WHAT TO DO = Edit the records below by replacing each "Screen dimensions" with "Screen size", and write out all of the lines again with nothing else changed.

Dataset records:
==================================================

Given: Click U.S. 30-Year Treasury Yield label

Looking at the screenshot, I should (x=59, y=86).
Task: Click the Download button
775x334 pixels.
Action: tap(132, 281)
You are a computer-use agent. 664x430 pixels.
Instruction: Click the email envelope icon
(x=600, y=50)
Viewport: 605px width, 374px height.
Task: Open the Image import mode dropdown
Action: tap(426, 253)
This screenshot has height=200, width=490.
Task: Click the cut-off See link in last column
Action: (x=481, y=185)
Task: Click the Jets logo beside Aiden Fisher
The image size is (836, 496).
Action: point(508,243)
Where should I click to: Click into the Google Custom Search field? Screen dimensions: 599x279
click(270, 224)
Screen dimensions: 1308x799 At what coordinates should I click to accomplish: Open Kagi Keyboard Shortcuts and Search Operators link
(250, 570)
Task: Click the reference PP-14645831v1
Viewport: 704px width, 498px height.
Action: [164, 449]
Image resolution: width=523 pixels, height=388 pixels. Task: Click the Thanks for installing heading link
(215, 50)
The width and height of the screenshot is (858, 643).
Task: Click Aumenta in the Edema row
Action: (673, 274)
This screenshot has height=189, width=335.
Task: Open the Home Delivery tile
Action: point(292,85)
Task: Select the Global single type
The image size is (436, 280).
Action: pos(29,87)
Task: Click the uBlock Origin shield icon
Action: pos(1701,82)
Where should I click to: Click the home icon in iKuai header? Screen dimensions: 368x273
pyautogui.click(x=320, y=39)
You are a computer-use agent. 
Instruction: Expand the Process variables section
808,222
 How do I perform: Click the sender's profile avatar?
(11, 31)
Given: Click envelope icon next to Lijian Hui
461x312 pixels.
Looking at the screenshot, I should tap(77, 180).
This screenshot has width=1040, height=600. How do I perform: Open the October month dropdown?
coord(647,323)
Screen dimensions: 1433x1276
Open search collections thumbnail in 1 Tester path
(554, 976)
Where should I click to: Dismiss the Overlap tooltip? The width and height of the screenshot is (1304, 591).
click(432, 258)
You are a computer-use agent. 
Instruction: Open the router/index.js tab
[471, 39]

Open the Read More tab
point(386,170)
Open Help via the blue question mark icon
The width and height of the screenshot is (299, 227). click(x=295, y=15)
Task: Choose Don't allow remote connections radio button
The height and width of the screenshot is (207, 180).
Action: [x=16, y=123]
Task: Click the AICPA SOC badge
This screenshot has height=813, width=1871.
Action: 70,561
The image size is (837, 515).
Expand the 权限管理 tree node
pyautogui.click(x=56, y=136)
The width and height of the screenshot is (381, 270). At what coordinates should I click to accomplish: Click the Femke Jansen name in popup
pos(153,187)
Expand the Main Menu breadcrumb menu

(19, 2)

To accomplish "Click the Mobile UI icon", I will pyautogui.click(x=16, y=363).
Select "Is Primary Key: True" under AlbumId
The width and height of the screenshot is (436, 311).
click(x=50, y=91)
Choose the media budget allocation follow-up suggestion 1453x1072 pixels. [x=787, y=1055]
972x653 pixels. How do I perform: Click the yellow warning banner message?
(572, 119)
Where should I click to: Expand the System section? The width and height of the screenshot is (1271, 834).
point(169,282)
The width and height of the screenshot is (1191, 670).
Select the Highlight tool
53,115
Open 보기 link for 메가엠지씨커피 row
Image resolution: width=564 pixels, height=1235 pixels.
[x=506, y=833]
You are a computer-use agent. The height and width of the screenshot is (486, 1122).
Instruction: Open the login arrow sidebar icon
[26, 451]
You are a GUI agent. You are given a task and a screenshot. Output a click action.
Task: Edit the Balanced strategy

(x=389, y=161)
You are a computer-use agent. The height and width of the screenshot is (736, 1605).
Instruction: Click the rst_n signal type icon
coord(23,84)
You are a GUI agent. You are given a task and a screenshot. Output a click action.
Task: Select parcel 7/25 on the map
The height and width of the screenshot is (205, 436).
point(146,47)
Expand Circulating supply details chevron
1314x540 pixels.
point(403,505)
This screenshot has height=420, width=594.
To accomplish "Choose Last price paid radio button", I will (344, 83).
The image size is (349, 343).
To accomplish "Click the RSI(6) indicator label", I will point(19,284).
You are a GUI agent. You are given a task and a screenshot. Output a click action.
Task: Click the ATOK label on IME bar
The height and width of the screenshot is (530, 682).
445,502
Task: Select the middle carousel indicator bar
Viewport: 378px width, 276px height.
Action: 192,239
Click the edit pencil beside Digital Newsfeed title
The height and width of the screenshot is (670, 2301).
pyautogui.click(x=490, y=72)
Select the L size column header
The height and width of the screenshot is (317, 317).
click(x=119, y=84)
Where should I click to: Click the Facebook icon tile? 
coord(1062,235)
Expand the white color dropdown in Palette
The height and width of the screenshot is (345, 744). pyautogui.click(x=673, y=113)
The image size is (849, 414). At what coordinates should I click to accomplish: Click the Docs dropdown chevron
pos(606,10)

==================================================

ANSWER =
Given: Click U.S. 30-Year Treasury Yield label

Looking at the screenshot, I should (x=59, y=86).
Task: Click the Download button
775x334 pixels.
Action: tap(132, 281)
You are a computer-use agent. 664x430 pixels.
Instruction: Click the email envelope icon
(x=600, y=50)
Viewport: 605px width, 374px height.
Task: Open the Image import mode dropdown
Action: tap(426, 253)
This screenshot has height=200, width=490.
Task: Click the cut-off See link in last column
Action: (x=481, y=185)
Task: Click the Jets logo beside Aiden Fisher
The image size is (836, 496).
Action: point(508,243)
Where should I click to: Click into the Google Custom Search field? Screen size: 599x279
click(270, 224)
Screen size: 1308x799 At what coordinates should I click to accomplish: Open Kagi Keyboard Shortcuts and Search Operators link
(250, 570)
Task: Click the reference PP-14645831v1
Viewport: 704px width, 498px height.
Action: [164, 449]
Image resolution: width=523 pixels, height=388 pixels. Task: Click the Thanks for installing heading link
(215, 50)
The width and height of the screenshot is (858, 643).
Task: Click Aumenta in the Edema row
Action: (673, 274)
This screenshot has height=189, width=335.
Task: Open the Home Delivery tile
Action: point(292,85)
Task: Select the Global single type
The image size is (436, 280).
Action: pos(29,87)
Task: Click the uBlock Origin shield icon
Action: pos(1701,82)
Where should I click to: Click the home icon in iKuai header? Screen size: 368x273
pyautogui.click(x=320, y=39)
You are a computer-use agent. 
Instruction: Expand the Process variables section
808,222
 How do I perform: Click the sender's profile avatar?
(11, 31)
Given: Click envelope icon next to Lijian Hui
461x312 pixels.
Looking at the screenshot, I should tap(77, 180).
This screenshot has width=1040, height=600. How do I perform: Open the October month dropdown?
coord(647,323)
Screen size: 1433x1276
Open search collections thumbnail in 1 Tester path
(554, 976)
Where should I click to: Dismiss the Overlap tooltip? The width and height of the screenshot is (1304, 591).
click(432, 258)
You are a computer-use agent. 
Instruction: Open the router/index.js tab
[471, 39]

Open the Read More tab
point(386,170)
Open Help via the blue question mark icon
The width and height of the screenshot is (299, 227). click(x=295, y=15)
Task: Choose Don't allow remote connections radio button
The height and width of the screenshot is (207, 180).
Action: [x=16, y=123]
Task: Click the AICPA SOC badge
This screenshot has height=813, width=1871.
Action: 70,561
The image size is (837, 515).
Expand the 权限管理 tree node
pyautogui.click(x=56, y=136)
The width and height of the screenshot is (381, 270). At what coordinates should I click to accomplish: Click the Femke Jansen name in popup
pos(153,187)
Expand the Main Menu breadcrumb menu

(19, 2)

To accomplish "Click the Mobile UI icon", I will pyautogui.click(x=16, y=363).
Select "Is Primary Key: True" under AlbumId
The width and height of the screenshot is (436, 311).
click(x=50, y=91)
Choose the media budget allocation follow-up suggestion 1453x1072 pixels. [x=787, y=1055]
972x653 pixels. How do I perform: Click the yellow warning banner message?
(572, 119)
Where should I click to: Expand the System section? The width and height of the screenshot is (1271, 834).
point(169,282)
The width and height of the screenshot is (1191, 670).
Select the Highlight tool
53,115
Open 보기 link for 메가엠지씨커피 row
Image resolution: width=564 pixels, height=1235 pixels.
[x=506, y=833]
You are a computer-use agent. The height and width of the screenshot is (486, 1122).
Instruction: Open the login arrow sidebar icon
[26, 451]
You are a GUI agent. You are given a task and a screenshot. Output a click action.
Task: Edit the Balanced strategy

(x=389, y=161)
You are a computer-use agent. The height and width of the screenshot is (736, 1605).
Instruction: Click the rst_n signal type icon
coord(23,84)
You are a GUI agent. You are given a task and a screenshot. Output a click action.
Task: Select parcel 7/25 on the map
The height and width of the screenshot is (205, 436).
point(146,47)
Expand Circulating supply details chevron
1314x540 pixels.
point(403,505)
This screenshot has height=420, width=594.
To accomplish "Choose Last price paid radio button", I will (344, 83).
The image size is (349, 343).
To accomplish "Click the RSI(6) indicator label", I will point(19,284).
You are a GUI agent. You are given a task and a screenshot. Output a click action.
Task: Click the ATOK label on IME bar
The height and width of the screenshot is (530, 682).
445,502
Task: Select the middle carousel indicator bar
Viewport: 378px width, 276px height.
Action: 192,239
Click the edit pencil beside Digital Newsfeed title
The height and width of the screenshot is (670, 2301).
pyautogui.click(x=490, y=72)
Select the L size column header
The height and width of the screenshot is (317, 317).
click(x=119, y=84)
Where should I click to: Click the Facebook icon tile? 
coord(1062,235)
Expand the white color dropdown in Palette
The height and width of the screenshot is (345, 744). pyautogui.click(x=673, y=113)
The image size is (849, 414). At what coordinates should I click to accomplish: Click the Docs dropdown chevron
pos(606,10)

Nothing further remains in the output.